What's the first step in a DR scenario? Recovering the RMAN catalog database of course!

Can you use RMAN to recover RMAN? Yes, you can!

For my money, the best feature of RMAN is that even though the catalog database itself will not startup without recovery, it can still be used. Which is great, because otherwise we have one of those dreaded Star Trek space-time paradoxes (what do you do to recover your recovery system?!), and those make my head hurt. Even better, it's really pretty easy if you know what to do.

My scenario is:
I walk into work one morning and the production box that my RMAN catalog is running on got hosed-up somehow over night (i'm not naming any names... *cough* sysadmin *cough*) and now all of the databases on the box are down and in need of recovery as well as the RMAN database.

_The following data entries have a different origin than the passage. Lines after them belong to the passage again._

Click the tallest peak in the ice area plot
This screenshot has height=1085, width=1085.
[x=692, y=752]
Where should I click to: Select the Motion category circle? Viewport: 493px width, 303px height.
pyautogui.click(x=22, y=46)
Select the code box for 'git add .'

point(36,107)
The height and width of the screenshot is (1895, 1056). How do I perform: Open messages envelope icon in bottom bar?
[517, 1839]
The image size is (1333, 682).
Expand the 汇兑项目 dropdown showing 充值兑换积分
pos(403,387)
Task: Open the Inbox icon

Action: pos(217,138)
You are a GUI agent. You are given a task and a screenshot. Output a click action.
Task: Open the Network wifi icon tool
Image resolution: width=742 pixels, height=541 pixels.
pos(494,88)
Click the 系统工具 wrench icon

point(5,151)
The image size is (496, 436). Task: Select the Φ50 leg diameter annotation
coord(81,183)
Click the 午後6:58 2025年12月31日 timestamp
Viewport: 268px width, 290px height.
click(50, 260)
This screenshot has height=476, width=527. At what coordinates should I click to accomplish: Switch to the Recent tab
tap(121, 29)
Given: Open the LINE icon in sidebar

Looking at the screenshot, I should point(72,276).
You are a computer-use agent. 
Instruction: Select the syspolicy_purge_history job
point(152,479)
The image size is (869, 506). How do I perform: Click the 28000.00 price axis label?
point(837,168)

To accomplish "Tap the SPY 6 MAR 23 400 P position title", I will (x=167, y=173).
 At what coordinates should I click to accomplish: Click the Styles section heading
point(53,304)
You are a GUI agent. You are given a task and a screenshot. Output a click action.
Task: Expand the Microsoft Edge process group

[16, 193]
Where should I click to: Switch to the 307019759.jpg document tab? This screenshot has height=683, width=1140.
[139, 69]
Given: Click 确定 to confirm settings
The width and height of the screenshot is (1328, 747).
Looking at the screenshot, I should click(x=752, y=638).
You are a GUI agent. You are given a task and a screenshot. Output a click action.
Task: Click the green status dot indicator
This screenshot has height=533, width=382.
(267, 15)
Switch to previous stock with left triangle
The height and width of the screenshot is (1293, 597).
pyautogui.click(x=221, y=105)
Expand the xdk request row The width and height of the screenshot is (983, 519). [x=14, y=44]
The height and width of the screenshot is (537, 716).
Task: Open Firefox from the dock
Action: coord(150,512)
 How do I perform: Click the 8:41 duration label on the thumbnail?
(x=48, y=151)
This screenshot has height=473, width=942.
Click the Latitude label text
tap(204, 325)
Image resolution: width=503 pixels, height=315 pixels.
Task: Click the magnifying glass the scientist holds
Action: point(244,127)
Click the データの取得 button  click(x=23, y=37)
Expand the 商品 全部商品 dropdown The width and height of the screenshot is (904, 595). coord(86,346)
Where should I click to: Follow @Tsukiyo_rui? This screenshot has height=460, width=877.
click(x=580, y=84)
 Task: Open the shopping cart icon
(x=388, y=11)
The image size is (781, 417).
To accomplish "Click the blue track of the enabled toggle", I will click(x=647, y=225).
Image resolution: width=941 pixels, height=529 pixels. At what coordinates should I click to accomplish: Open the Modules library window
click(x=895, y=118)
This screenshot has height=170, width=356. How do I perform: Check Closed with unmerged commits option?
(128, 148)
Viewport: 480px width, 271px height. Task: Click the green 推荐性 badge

Note that in this particular case, the RMANDB database needed archive logs that were not on the system in order to be recovered. This is what necessitates the use of Step 5 below to retrieve the file, otherwise, this step could be skipped.

Here's how we fix the RMAN catalog database:
  1. Set your Oracle environment variables as normal (I use "oraenv")
    1. $ . oraenv
  2. Start rman
    1. $ rman
  3. Connect to the target DB and then the catalog (I use the "rman" user as my catalog owner and i've named my RMAN catalog database "rmandb")
    1. RMAN> connect target
    2. RMAN> connect catalog rman@rmandb
      1. RMAN-00571: ===========================================================
        RMAN-00569: =============== ERROR MESSAGE STACK FOLLOWS ===============
        RMAN-00571: ===========================================================
        RMAN-04004: error from recovery catalog database: ORA-01034: ORACLE not available
        ORA-27101: shared memory realm does not exist
        IBM AIX RISC System/6000 Error: 2: No such file or directory
  4. Recover the database
    1. RMAN> startup force nomount;
      1. Oracle instance started
        Total System Global Area 2164260864 bytes
        Fixed Size 2074256 bytes
        Variable Size 704645488 bytes
        Database Buffers 1442840576 bytes
        Redo Buffers 14700544 bytes
    2. RMAN> alter database mount;
      1. database mounted
  5. Get the missing archive logs back from tape/disk/TSM/whatever
    1. NOTE: When I first tried the "startup" command the database it told me it need archive log 241 and up, so that is where the value below came from (you can always use "restore archivelog all")
    2. RMAN> run {
      allocate channel oem_restore type sbt parms 'ENV=(TDPO_OPTFILE=/usr/tivoli/tsm/client/oracle/bin64/tdpo.opt)';
      allocate channel oem_restore_disk type disk;
      restore archivelog from logseq=241 thread=1;
      }
  6. Open the database
    1. RMAN> alter database open resetlogs;
Having gone through this exercise just a couple of months ago, I can tell you that I was absolutely thrilled when this worked!!

1 comment:

Kintanon said...

Talk about a lifesaver. This entry was PRECISELY what I needed today. You = Awesome.

Extra awesome points because you picked the same blog layout I did...